Empréstimos a curto prazo e altos juros aos camponeses do Estado de
Puebla, ao acabar a Revolução; aquisição de terrenos próximos à
cidade de Puebla, prevendo seu crescimento; graças a uma amistosa
intervenção do então presidente, terrenos para loteamentos na
Cidade do México; compra do diário metropolitano; aquisição de
ações mineiras e criação de empresas mistas mexicano-americanas,
em que figuraste como testa de ferro para cumprir a lei; homem de
confiança dos investidores americanos; intermediário entre Chicago,
Nova York e o governo do México; manejo da Bolsa de Valores para
elevá-los, depreciá-los, vender, comprar, conforme gosto e lucro;
prosperidade e consolidação definitivas com o Presidente Alemán:
aquisição de terrenos rurais arrebatados aos camponeses para
projetar novos loteamentos em cidades do interior, concessões de
exploração madeireira. Sim — suspirarás e pedirás um fósforo a
Padilla —, vinte anos de confiança, de paz social, de colaboração
de classes; vinte anos de progresso, desde a demagogia de Lázaro
Cárdenas, vinte anos de proteção aos interesses de empresa, de
líderes submissos, de greves dominadas. E então porás as mãos no
ventre e tua cabeça de cabelos crespos, de tez azeitonada, baterá
secamente sobre o vidro da mesa, e outra vez, agora tão perto, verás
essa imagem de teu gêmeo doente, enquanto todos os ruídos fogem,
rindo, para fora da tua cabeça e o suor de toda essa gente
rodear-te-á, a carne de toda essa gente sufocar-te-á, far-te-á
perder o conhecimento. O gêmeo refletido incorporar-se-á ao outro,
que és tu, ao velho de setenta e um anos que jazerá, inconsciente,
entre a cadeira giratória e a grande escrivaninha de aço: e estarás
aqui e não saberás quais dados passarão para tua biografia e quais
serão calados, escondidos. Não saberás. São dados vulgares e não
serás o primeiro nem o único com semelhante folha de serviços.

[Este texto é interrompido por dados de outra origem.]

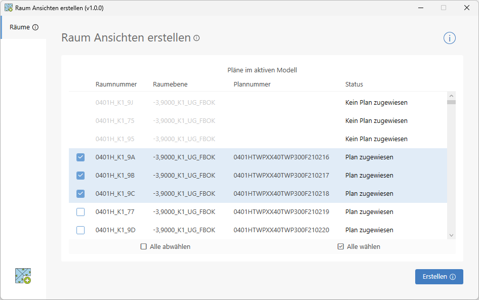The height and width of the screenshot is (300, 479).
Task: Click the large info icon at top right
Action: [x=450, y=38]
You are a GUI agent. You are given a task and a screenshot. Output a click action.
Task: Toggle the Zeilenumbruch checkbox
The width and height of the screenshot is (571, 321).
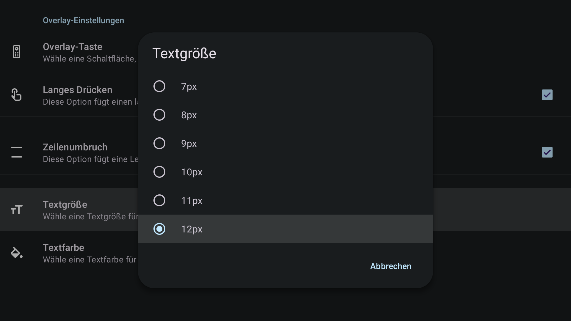(547, 152)
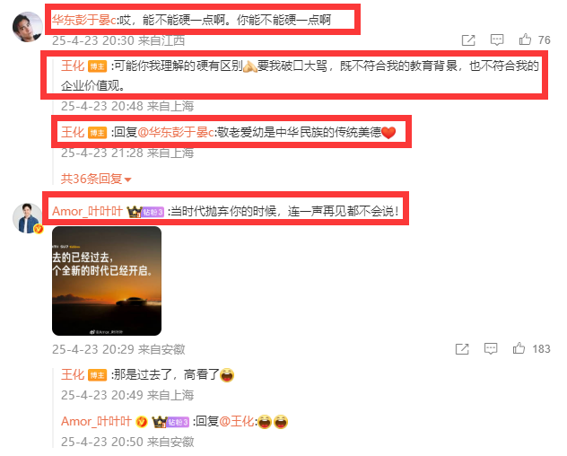Click Amor_叶叶叶 username in bottom reply
Viewport: 567px width, 456px height.
[96, 421]
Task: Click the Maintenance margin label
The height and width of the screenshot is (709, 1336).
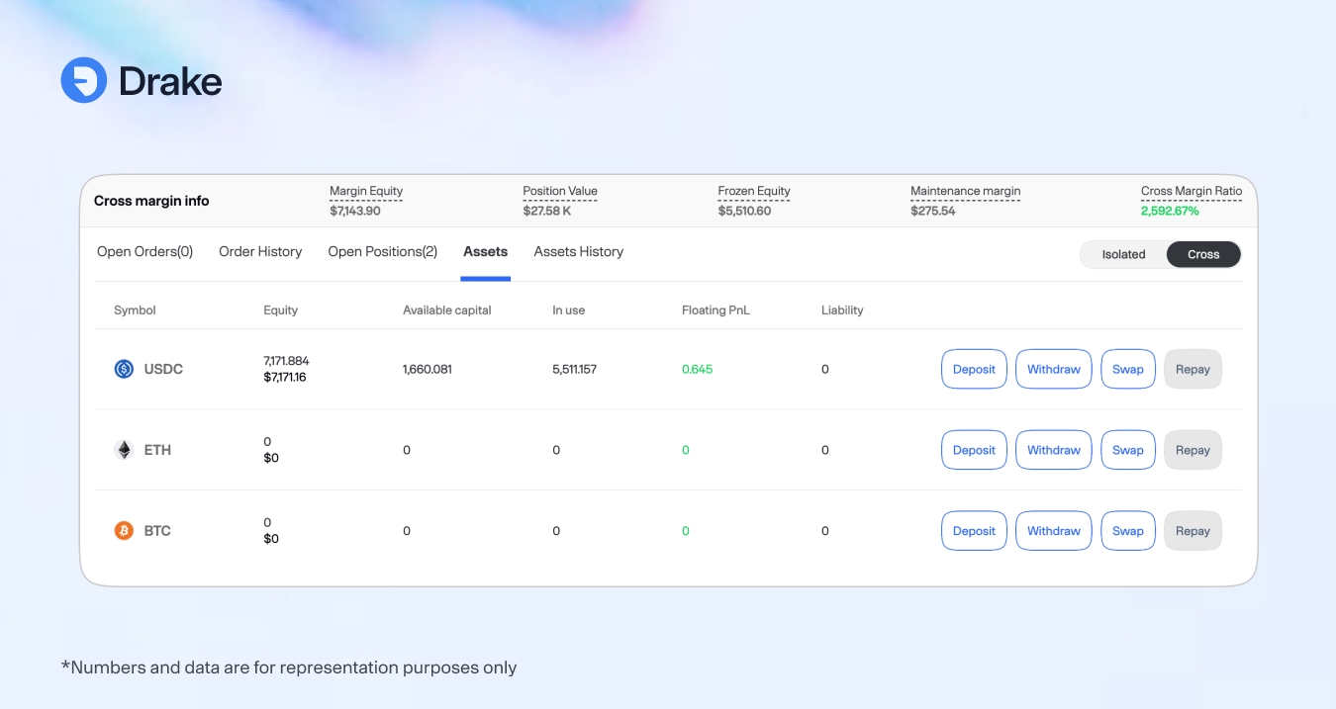Action: click(x=965, y=191)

Conseguiste prazer. Já terás recordado isso. Mas recordarás outras
coisas, outros dias, terás que os recordar. São dias que,
distantes, próximos, lançados no esquecimento, rotulados pela
lembrança — encontro e desencontro, amor fugaz, liberdade, rancor,
fracasso, vontade —, foram e serão algo mais que os nomes que lhes
possas dar: dias em que teu destino te perseguirá com faro de cão
lebréu, te encontrará, te cobrará, te encarnará com palavras e
atos, matéria complexa, opaca, adiposa, entrelaçada para sempre com
a outra, a impalpável, a de teu ânimo absorvido pela matéria:
gosto de marmelo fresco, ambição de unhas que crescem, tédio da
calvície progressiva, melancolia do sol e do deserto, abulia dos
pratos sujos, distração dos rios tropicais, medo dos sabres e da
pólvora, perda das planícies frescas, juventude dos cavalos negros,
velhice da praia abandonada, encontro do envelope com o selo
estrangeiro, repugnância ao incenso, enfermidade da nicotina, dor da
terra vermelha, ternura do pátio à tarde, espírito de todos os
objetos, matéria de todas as almas: corte de tua memória, que
separa as duas metades; soldadura da vida, que volta a uni-las,
dissolvê-las, persegui-las, encontrá-las: a fruta tem duas metades;
hoje voltarão a se unir; recordarás a metade que deixaste para
trás: o destino te encontrará; bocejarás: não se deve recordar;
bocejarás: as coisas e seus sentimentos foram se desfazendo, caíram
rompidos pelo caminho; ali, lá atrás, havia um jardim: se pudesses
voltar a ele, se pudesses encontrá-lo outra vez, no fim; bocejarás:
não mudaste de lugar; bocejarás: estás sobre a terra do jardim,
mas os ramos pálidos negam as frutas, o leito seco nega as águas;
bocejarás: os dias serão diferentes, idênticos, próximos, atuais;
logo esquecerão a necessidade, a urgência, o assombro; bocejarás:
abrirás os olhos e as verás ali, a teu lado, com essa falsa
solicitude; murmurarás seus nomes: Catalina, Teresa: não deixarão
de dissimular esse sentimento de falsidade e violação, de
desaprovação irritada, que por necessidade deverá transformar-se,
agora, em aparência de preocupação, afeto, dor: a máscara da
solicitude será o primeiro sinal dessa mudança que tua enfermidade,
teu aspecto, a decência, o olhar alheio, o costume herdado,
impor-lhes-á; bocejarás: fecharás os olhos; bocejarás; tu,
Artemio Cruz, ele: acreditarás em teus dias, com os olhos fechados!